And as long as the group-based nature and relational quality of inequality is masked because of our strong belief in individual achievement, we won't understand, again, what's going on. So the overall implication for universities, for organizations, for the society in general is that people are able to perform if they get access to opportunities and resources to do well in those opportunities. Leaders need to pay attention to these issues-- who's getting rewards and special favors and from whom.
We need to think about this issue of the benefit of the doubt and who's getting these extra advantages, understand that this is cumulative, and also realize that nothing is going to change if we don't purposefully change it. So workplace inequality will be reproduced unless we recognize and then change what we're doing. We need to understand the issue of bias for as opposed to bias against.
And even more so, bias for as opposed to indifference.
And again, what I talked about had data from all private sector firms in the last 50 years, employment practices in large companies across the country, and then individual job histories, all pointing to the same thing. Namely, that whites continue to get advantage and have and still do. And we don't seem to understand why that takes place and why we don't seem to be able to change things more.
So that's it.
I'm happy to take questions. There's a question here.
NANCY DITOMASO: I think it's on.
AUDIENCE: OK. So sociologist Sandra Smith, who studies--
NANCY DITOMASO: Who is the sociologist?
AUDIENCE: Sandra Smith.
NANCY DITOMASO: Yes, from Berkeley. Yeah, I know Sandra. Sandy.

——————

*EXERCISE 1*:
Could you update the listing from the line with "Collapse the Marketing section chevron" through the end of the listing, replacing "icon" with "symbol", keeping everything else unchanged, and leaving out the pictures?

*SOURCE RECORDS*:
——————

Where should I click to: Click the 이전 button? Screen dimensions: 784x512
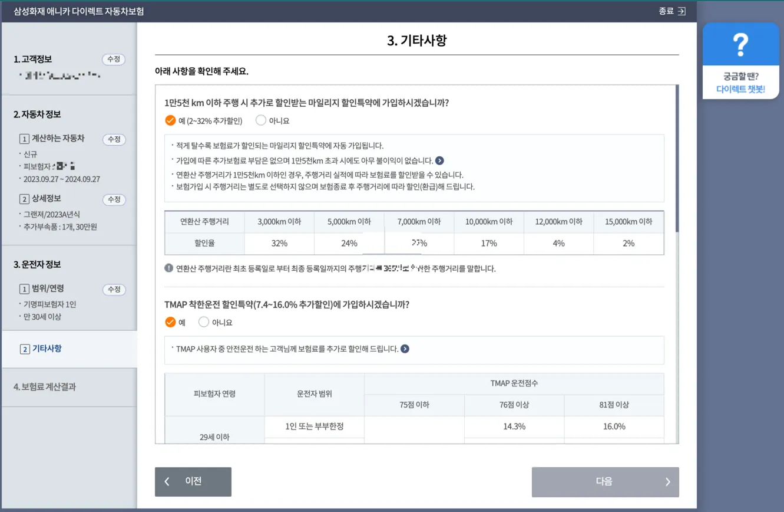(193, 481)
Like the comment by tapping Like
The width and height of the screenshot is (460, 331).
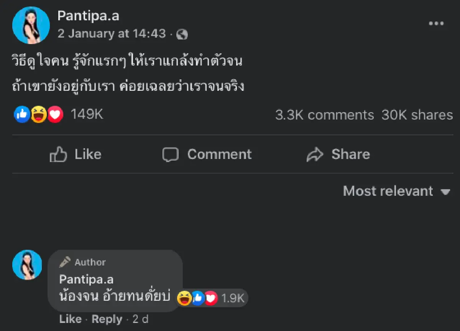(70, 319)
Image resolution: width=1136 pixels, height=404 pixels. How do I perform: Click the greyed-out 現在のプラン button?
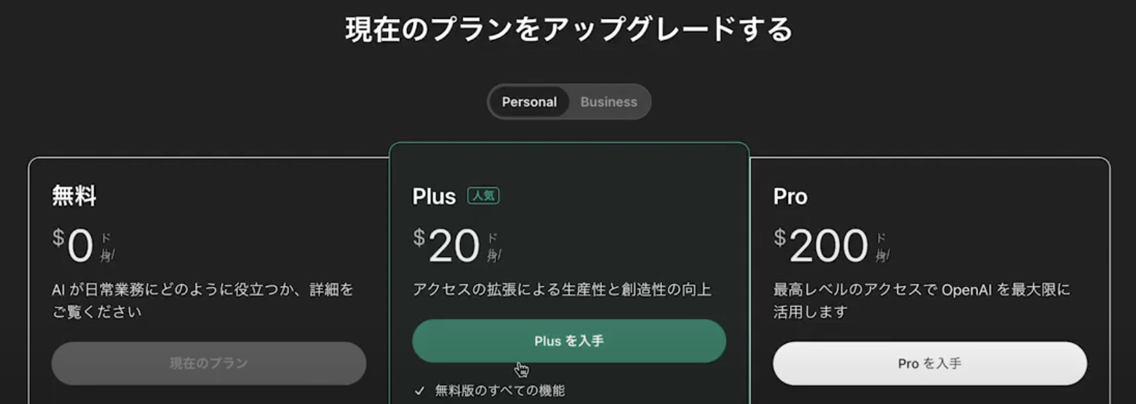pos(209,363)
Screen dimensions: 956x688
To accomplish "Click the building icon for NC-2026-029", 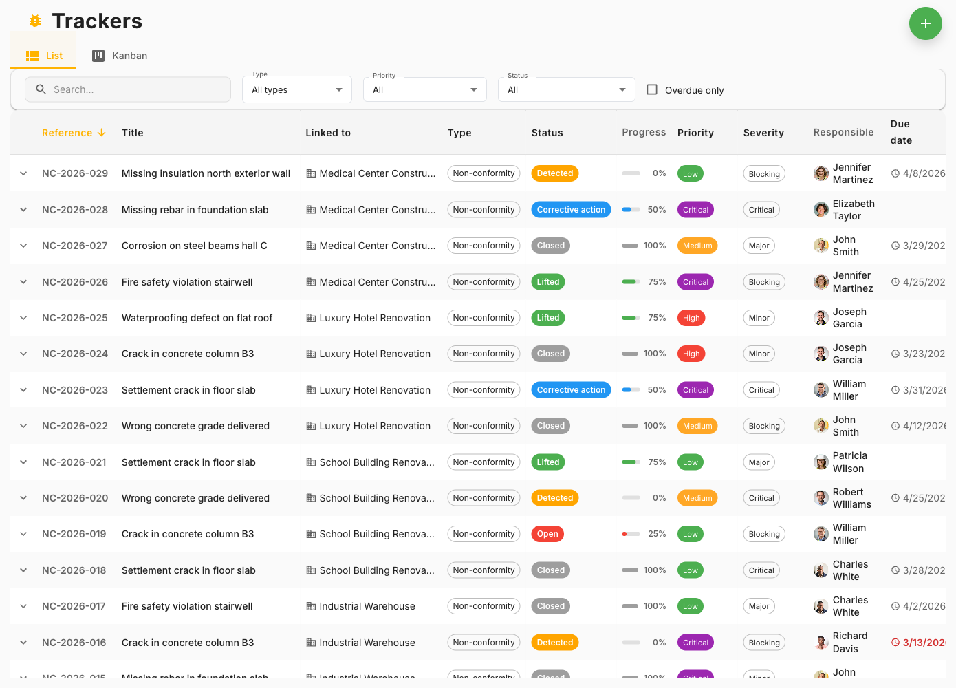I will (x=311, y=174).
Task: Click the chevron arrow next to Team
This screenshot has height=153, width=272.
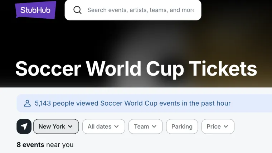Action: click(x=154, y=126)
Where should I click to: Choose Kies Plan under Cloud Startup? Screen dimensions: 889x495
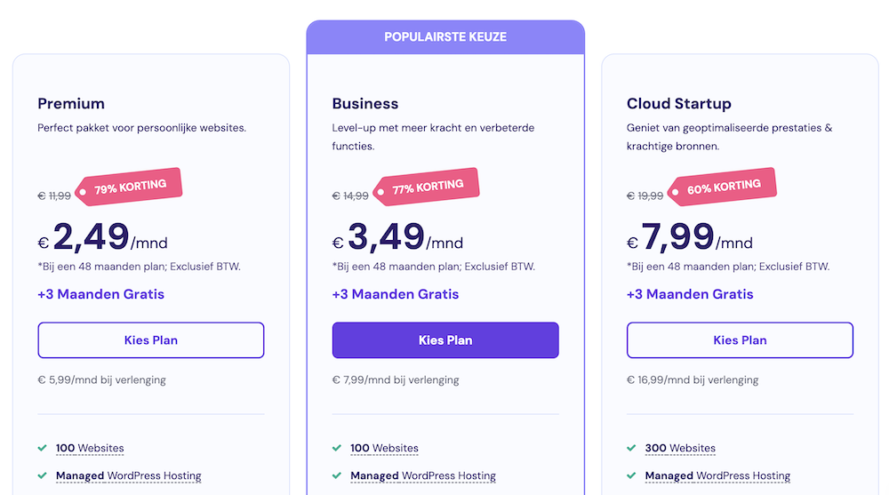[x=740, y=340]
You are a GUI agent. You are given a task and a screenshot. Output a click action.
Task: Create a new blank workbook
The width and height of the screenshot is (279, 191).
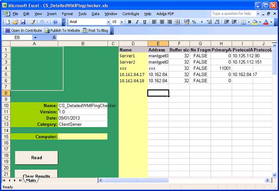click(8, 22)
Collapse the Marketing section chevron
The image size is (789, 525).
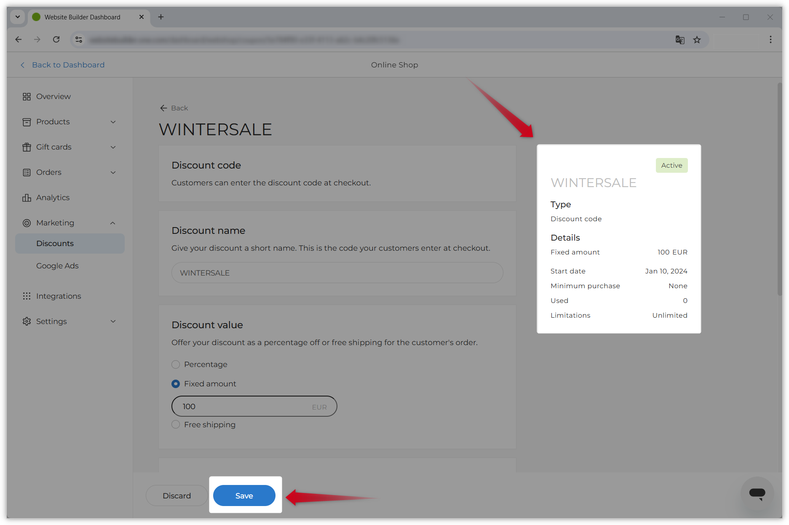[x=113, y=223]
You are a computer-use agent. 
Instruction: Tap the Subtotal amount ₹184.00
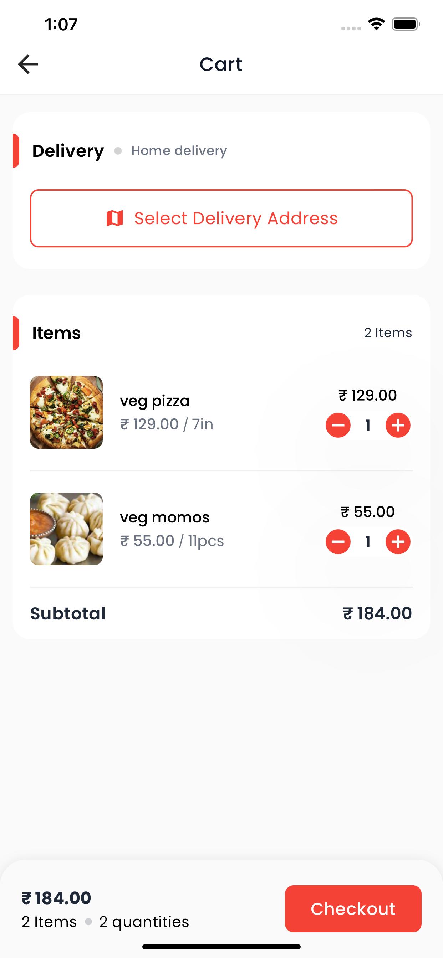coord(377,613)
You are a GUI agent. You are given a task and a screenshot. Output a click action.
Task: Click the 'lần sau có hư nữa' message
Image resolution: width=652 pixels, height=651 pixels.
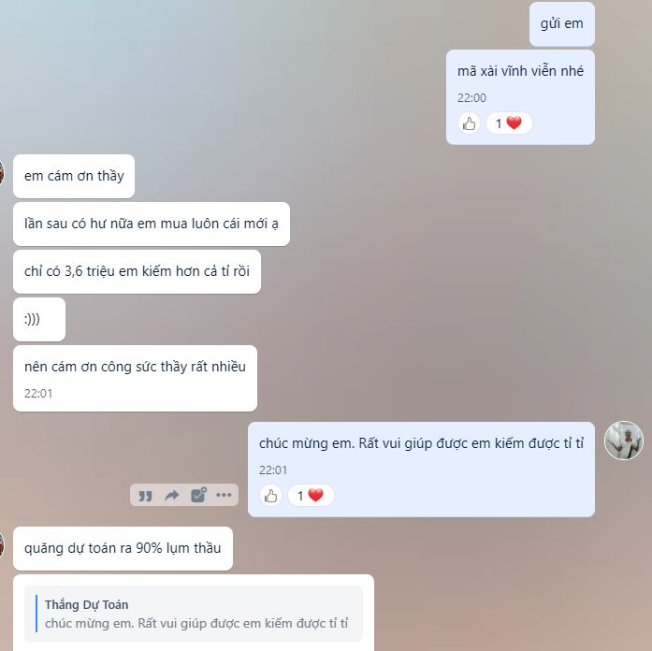(x=152, y=224)
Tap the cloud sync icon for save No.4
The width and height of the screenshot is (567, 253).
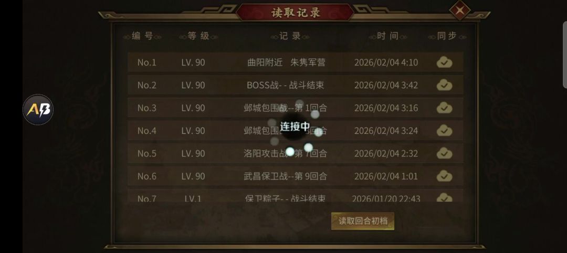click(x=444, y=131)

——————

*EXERCISE 2*:
What sources of data does the speaker in the talk on workplace inequality say the findings were based on?

*EXERCISE OUTPUT 1*:
Collapse the Marketing section chevron
The image size is (789, 525).
[x=113, y=223]
You are a computer-use agent. 
Instruction: Tap the Subtotal amount ₹184.00
coord(377,613)
You are a GUI agent. You are given a task and a screenshot. Output a click action.
Task: Click the 'lần sau có hư nữa' message
Image resolution: width=652 pixels, height=651 pixels.
(x=152, y=224)
Tap the cloud sync symbol for save No.4
The width and height of the screenshot is (567, 253).
click(x=444, y=131)

*EXERCISE OUTPUT 2*:
- Data from all private sector firms in the last 50 years
- Employment practices in large companies across the country
- Individual job histories